(TEXT TO READ)
# R11 or R13, or does it matter?



## saichele

so I went to my local bigbox to buy insulation, and I can get r11 or r13 fiberglass for 2x4 framing.  Need about 400 sq ft (doing all 4 walls).  

The r11 is 23c/sq. ft, the r13 is 33c.  So a diff. of $40.  Both unfaced, both 15.5 in wide (for 16" framing).

It's an older house, and we're stepping up from r0.  Someone give me an argument why the extra r2 (not even that, since it;s non-linear) is worth 50% more.

Steve


----------



## saichele

Short, concise, and weighs the pros and cons of each approach.

Good response.

Steve


----------



## Michael6268

What part of the country do you live in? What type of room is it going in? If you are in a cold (or hot) climate you should go with at least the R-13. They make a R-15 for 2x4 framing too, but it is a little pricey.  Should pay for itself down the road though....

(EXERCISES TO COMPLETE)
1: In the insulation thread, what does the R13 fiberglass cost per square foot?
2: Output, word for word, the part of the insulation thread that opens with the words containing "Good response." and closes with "the road though....".

(DATA SECTION)
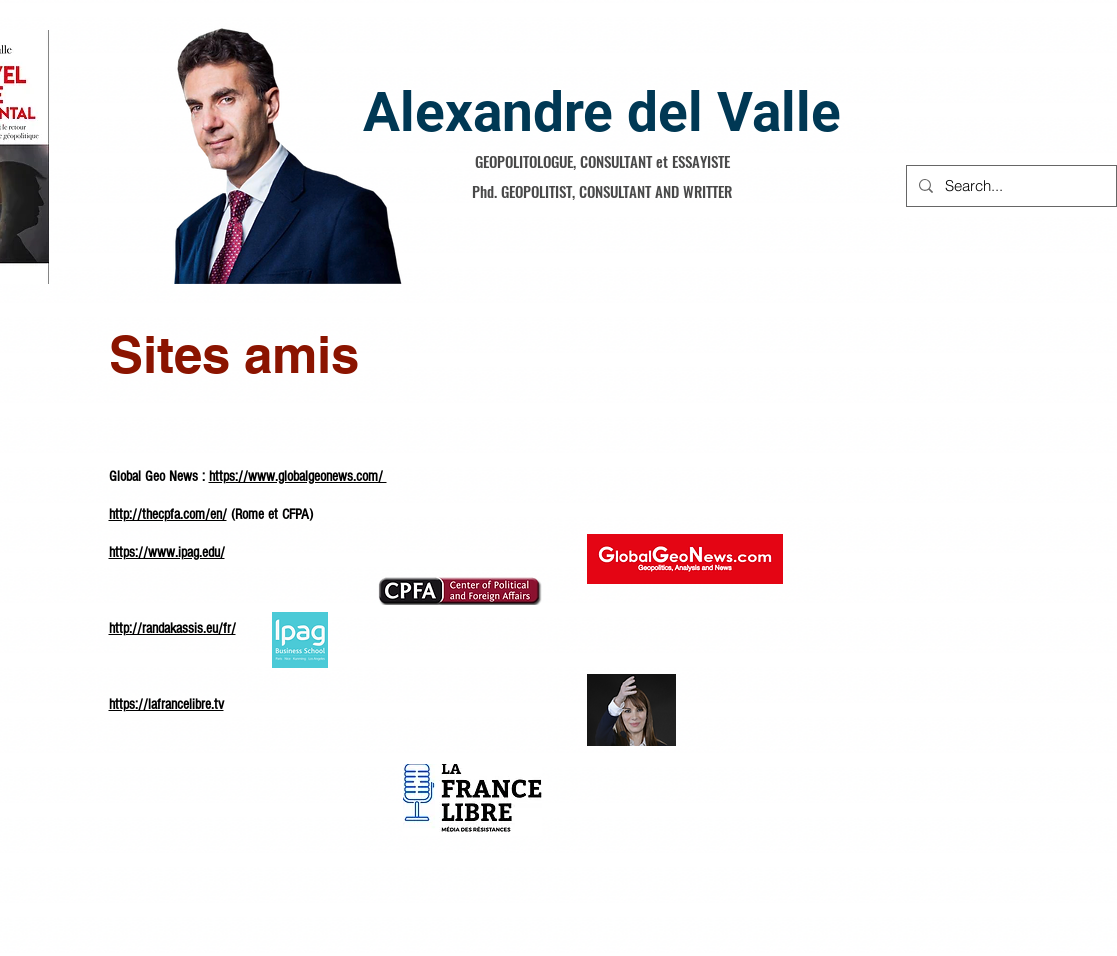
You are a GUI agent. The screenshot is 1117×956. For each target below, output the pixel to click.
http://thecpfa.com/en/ (168, 514)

(WRITTEN ANSWERS)
1: 33 cents per square foot.

2:
Good response.

Steve


----------



## Michael6268

What part of the country do you live in? What type of room is it going in? If you are in a cold (or hot) climate you should go with at least the R-13. They make a R-15 for 2x4 framing too, but it is a little pricey.  Should pay for itself down the road though....